Com a chegada de temperaturas mais baixas, cirurgiões plásticos em todo o Brasil observam aumento na procura por procedimentos estéticos. Pacientes buscam um pós-operatório mais confortável e seguro antes do verão, segundo especialistas.

Embora haja quem acredite que o frio melhore a qualidade do procedimento, médicos afirmam que a técnica não é alterada pela estação. O inverno funciona como facilitador para repouso e proteção da pele contra radiação solar.

Entenda

O tempo de cicatrização é biológico e individual, não é acelerado pelo frio. A proteção solar fica mais eficaz no inverno, reduzindo manchas escuras. O desconforto de inchaço e curativos tende a ser menor no frio, especialmente no rosto.

A utilização de malhas cirúrgicas fica mais tolerável sem o calor excessivo. Cirurgias como abdominoplastia, lipoaspiração tradicional e lipo HD são apontadas como especialmente favorecidas pela estação, por permitir uso prolongado de compressão sem desconforto térmico.

O que muda na prática

Para quem mira resultados com o mínimo de edema, o planejamento no inverno ajuda a consolidar o amadurecimento tecidual entre três e seis meses.
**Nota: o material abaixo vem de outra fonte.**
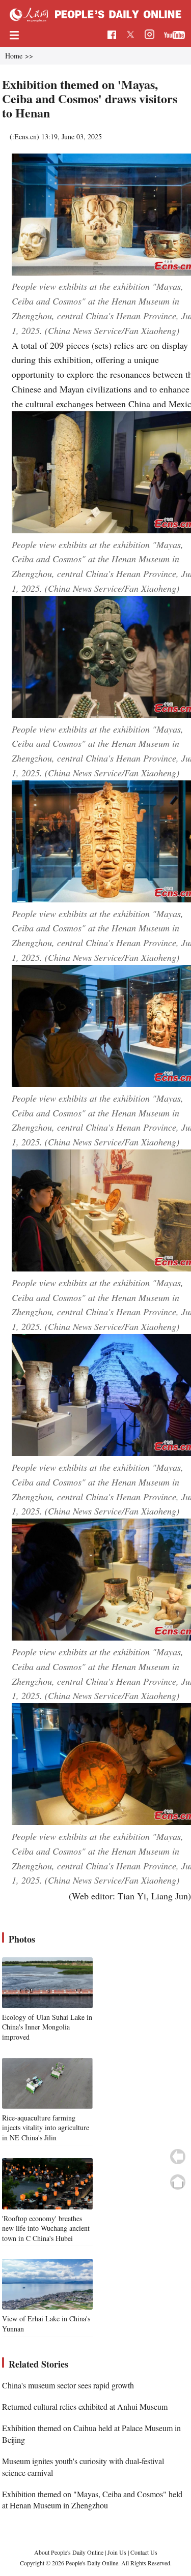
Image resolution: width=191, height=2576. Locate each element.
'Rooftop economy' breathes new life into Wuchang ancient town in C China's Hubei (46, 2228)
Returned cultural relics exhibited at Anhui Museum (85, 2406)
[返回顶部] (177, 2182)
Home (13, 55)
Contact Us (143, 2552)
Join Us (117, 2552)
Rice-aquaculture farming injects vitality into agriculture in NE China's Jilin (45, 2127)
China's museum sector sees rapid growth (68, 2385)
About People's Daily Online (68, 2552)
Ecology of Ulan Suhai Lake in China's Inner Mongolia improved (47, 2027)
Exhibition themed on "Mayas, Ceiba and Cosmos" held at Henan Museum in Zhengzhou (92, 2499)
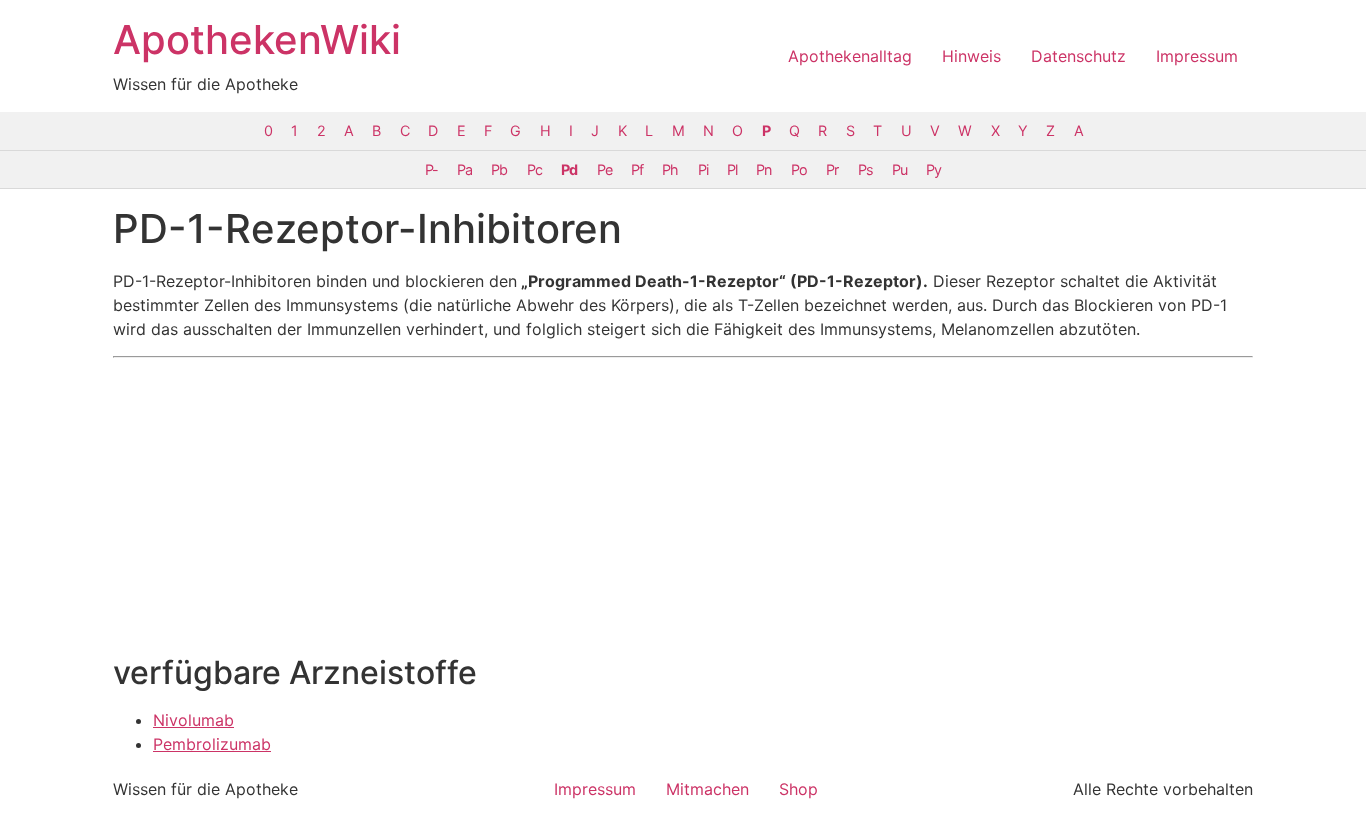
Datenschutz (1078, 56)
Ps (865, 169)
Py (933, 169)
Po (799, 169)
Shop (798, 789)
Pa (464, 169)
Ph (670, 169)
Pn (763, 169)
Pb (499, 169)
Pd (569, 169)
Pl (732, 169)
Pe (604, 169)
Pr (832, 169)
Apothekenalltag (850, 56)
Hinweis (971, 56)
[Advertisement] (683, 506)
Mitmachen (707, 789)
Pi (703, 169)
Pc (534, 169)
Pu (899, 169)
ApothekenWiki (257, 39)
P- (431, 169)
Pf (637, 169)
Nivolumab (193, 720)
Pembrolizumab (212, 744)
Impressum (1197, 56)
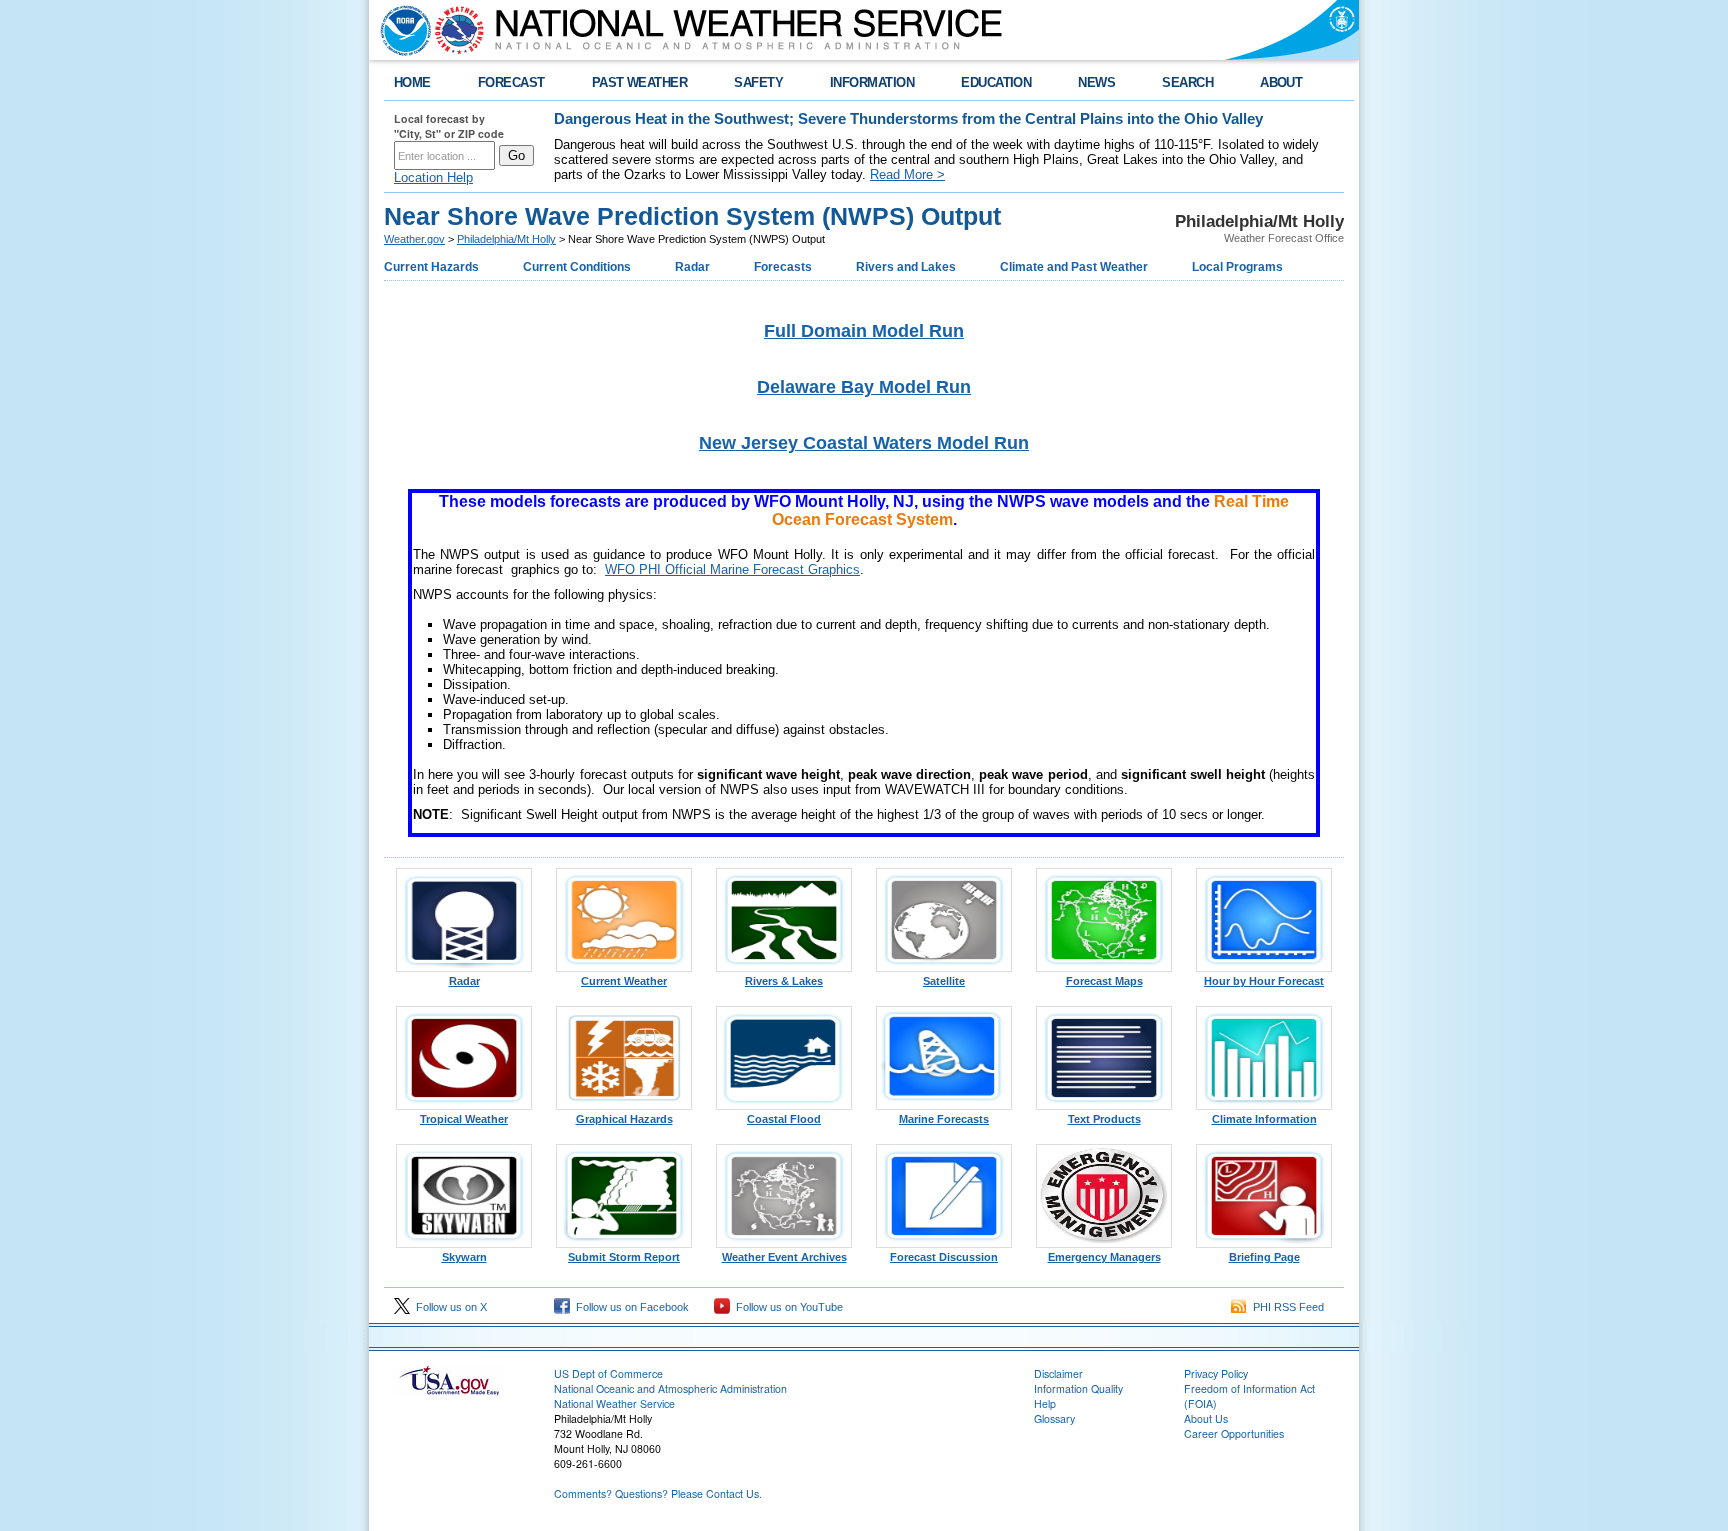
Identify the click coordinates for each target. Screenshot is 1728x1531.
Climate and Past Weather (1074, 267)
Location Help (433, 177)
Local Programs (1237, 267)
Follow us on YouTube (786, 1307)
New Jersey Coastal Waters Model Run (864, 443)
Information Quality (1078, 1388)
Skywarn (464, 1257)
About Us (1206, 1418)
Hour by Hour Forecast (1264, 981)
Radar (692, 267)
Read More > (907, 174)
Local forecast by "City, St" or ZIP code (449, 126)
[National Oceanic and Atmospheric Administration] (401, 30)
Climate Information (1264, 1119)
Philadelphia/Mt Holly (506, 239)
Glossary (1054, 1418)
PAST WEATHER (640, 82)
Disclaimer (1058, 1373)
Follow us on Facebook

Assim, os pacientes chegam aos meses de calor mais preparados para exibir resultados.

Cirurgias faciais também ganham com o clima ameno, reduzindo a exposição à radiação UV e facilitando a proteção das cicatrizes. O uso de roupas fechadas e menor exposição ao sol ajudam na recuperação de equimoses e inchaços.

Cuidados pós-operatórios

Independente da temporada, a hidratação, as consultas de retorno, o uso correto de protetor solar e o repouso continuam obrigatórios. O clima frio favorece o conforto, mas não substitui disciplina e acompanhamento médico.

Marcelo Rudy, cirurgião plástico, ressalta que o benefício do inverno está na experiência do paciente, e não na técnica em si. Fatores sazonais como menos suor e férias escolares ajudam na adesão às orientações médicas.